China sets up task force after wave of school attacks: media

BEIJING, May  1, 2010 (AFP) - China has set up a special task force focused on beefing up school security, state media said Saturday, after three violent campus attacks against young children in as many days this week.

Education vice minister Hao Ping said emergency management was a "heavy task", as police patrols near school grounds were bolstered to protect the country's 270 million students, the official Xinhua news agency reported.

Hao said 22 university and government experts would investigate "public incidents" in the education system and explore new ways to ensure "scientific emergency management" in the nation's schools.

His remarks came after a farmer attacked children with a hammer at a primary school in eastern China on Friday before setting himself on fire -- the latest in a wave of assaults that has left eight children dead and 50 people injured.

The farmer's rampage in Shandong province left five children and a teacher hurt but in stable condition, Xinhua said.
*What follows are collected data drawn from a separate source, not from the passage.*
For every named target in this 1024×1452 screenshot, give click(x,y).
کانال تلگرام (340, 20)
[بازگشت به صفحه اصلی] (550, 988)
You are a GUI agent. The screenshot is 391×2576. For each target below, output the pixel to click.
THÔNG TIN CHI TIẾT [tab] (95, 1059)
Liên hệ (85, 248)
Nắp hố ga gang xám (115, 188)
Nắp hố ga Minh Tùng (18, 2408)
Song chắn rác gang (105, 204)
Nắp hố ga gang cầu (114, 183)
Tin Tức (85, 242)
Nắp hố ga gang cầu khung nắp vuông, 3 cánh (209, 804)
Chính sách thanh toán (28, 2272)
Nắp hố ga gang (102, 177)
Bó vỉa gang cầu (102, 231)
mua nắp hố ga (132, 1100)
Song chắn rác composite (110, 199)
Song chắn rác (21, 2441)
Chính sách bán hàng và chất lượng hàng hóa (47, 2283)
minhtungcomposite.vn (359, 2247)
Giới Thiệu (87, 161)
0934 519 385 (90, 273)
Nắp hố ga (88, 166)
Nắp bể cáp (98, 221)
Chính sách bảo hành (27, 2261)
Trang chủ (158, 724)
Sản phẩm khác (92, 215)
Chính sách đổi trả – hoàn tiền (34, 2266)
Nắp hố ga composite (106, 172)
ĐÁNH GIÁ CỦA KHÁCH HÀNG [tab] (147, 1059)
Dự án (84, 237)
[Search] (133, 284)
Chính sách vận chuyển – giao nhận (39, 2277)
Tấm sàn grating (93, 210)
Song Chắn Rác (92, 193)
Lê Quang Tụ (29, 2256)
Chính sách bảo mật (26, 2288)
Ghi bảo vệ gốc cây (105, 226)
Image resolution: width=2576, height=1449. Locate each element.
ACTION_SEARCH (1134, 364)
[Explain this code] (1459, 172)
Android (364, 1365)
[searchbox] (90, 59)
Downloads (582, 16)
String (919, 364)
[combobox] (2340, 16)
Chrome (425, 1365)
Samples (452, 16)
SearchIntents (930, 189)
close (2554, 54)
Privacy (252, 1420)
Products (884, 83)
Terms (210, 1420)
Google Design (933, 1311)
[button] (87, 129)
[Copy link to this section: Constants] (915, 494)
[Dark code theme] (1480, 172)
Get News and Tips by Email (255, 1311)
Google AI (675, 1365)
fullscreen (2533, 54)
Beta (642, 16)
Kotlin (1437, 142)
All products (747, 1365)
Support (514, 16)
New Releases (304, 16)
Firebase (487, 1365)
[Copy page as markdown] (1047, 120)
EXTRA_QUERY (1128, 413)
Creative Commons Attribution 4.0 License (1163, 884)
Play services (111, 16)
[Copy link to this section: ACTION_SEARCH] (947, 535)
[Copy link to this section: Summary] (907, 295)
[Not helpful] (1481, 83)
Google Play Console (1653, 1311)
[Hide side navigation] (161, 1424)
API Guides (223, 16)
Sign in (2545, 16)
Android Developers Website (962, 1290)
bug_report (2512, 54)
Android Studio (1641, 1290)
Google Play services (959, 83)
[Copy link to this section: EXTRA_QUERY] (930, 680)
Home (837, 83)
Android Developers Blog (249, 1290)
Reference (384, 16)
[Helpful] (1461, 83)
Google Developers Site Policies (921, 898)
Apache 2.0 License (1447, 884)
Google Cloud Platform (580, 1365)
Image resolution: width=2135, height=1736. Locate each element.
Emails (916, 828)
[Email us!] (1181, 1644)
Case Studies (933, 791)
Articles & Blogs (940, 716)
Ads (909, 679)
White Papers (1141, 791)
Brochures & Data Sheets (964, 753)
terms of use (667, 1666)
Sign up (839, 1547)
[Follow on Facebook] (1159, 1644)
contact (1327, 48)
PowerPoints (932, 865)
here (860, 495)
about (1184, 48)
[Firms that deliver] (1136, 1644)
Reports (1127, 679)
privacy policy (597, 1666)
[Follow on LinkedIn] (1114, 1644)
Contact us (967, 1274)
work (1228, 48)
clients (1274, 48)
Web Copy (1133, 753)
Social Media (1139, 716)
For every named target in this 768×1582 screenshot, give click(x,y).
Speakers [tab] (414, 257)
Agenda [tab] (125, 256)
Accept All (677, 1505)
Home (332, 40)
On Thursday, a jobless man apparently angry over a series of personal and professional setbacks slashed 29 children and three adults with a knife used to slaughter pigs in an attack at a kindergarten in the eastern city of Taixing.

Video footage posted online after the attack shows people said to be parents of the students marching on a street in protest and demanding to see their injured children.

The footage could not be independently verified by AFP and a spokesman for the Taixing government declined to comment on the apparent demonstration on Saturday.

On Wednesday, a 33-year-old teacher on sick leave due to mental problems injured 15 students and a teacher in a knife attack at a primary school in southern China's Guangdong province.

The assailants in both the Taixing and Guangdong attacks were arrested and all victims were said to be out of life-threatening condition.

Also on Wednesday, authorities in Fujian province in the southeast executed a former doctor for stabbing to death eight children and injuring five others on March 23 in a fit of rage after he split with his girlfriend.

The attacks underscore how China -- which has enjoyed lower violent crime rates than the West -- faces a growing public safety threat from disgruntled individuals amid rising mental illness rates and looser social controls.

The education ministry on Friday issued an "urgent" notice calling on schools to strengthen security, tighten restrictions on campus visitors and devise emergency plans.

"We must establish a safety first, prevention first concept," the ministry said in the notice, posted on its website.

Education minister Yuan Guiren said students should be given a "basic knowledge of self-defence", and security cameras installed at school entrances and other "important areas" to prevent further attacks, the Beijing News said.